L’empereur Li Yu de la dynastie des Tang du Sud (937-975) adorait aussi la danse. Il tenta de monter une répétition de Habit multicolore décoré de plumes . Toutefois, à cause de l’agitation sociale et du manque d'argent, il n’a pas réussi. Depuis lors, les générations subséquentes ne purent découvrir le charme de la danse des Tang que par les poèmes et les écrits littéraires.

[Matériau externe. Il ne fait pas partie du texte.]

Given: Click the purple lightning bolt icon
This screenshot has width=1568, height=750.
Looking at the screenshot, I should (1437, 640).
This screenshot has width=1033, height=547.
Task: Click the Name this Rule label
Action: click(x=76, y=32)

Pour admirer la mise en scène de la danse des Tang, il aura fallu attendre jusqu’aux années 1980. Une fresque des grottes de Dunhuang a été inspirée par  cette danse. Il est étonnant de voir que cette mise en scène qui représente une scène de danse  au Royaume des Cieux, ressemble à celle décrite dans les poèmes des Tang. Le langage chorégraphique sur la fresque des Tang a enfin ressuscité la danse de cette dynastie; le charme de celle-ci peut réapparaître sur scène. La Route de la Soie , Le Rêve sur Dunhuang , L’imitation de la danseDépart du défilé Yangguan à l’Ouest  La Danse de l’épée  et d'autres pièces dansées sont montées successivement sur scène. La pièce dansée La musique ancienne de Dunhuang présente directement les vingt-cinq partitions de musique des Tang arrangées avec succès pour la scène.  L’imitation de la danse musicale des Tang, et La danse musicale de Chang’an,  présentées plus de mille fois, ont toujours été bien accueillies.

La danse des Tang, qui a sommeillé plus de mille ans, est aujourd’hui réapparue. Elle est comme une nouvelle vogue de chorégraphie qui s’harmonise bien à l’époque que vit la Chine.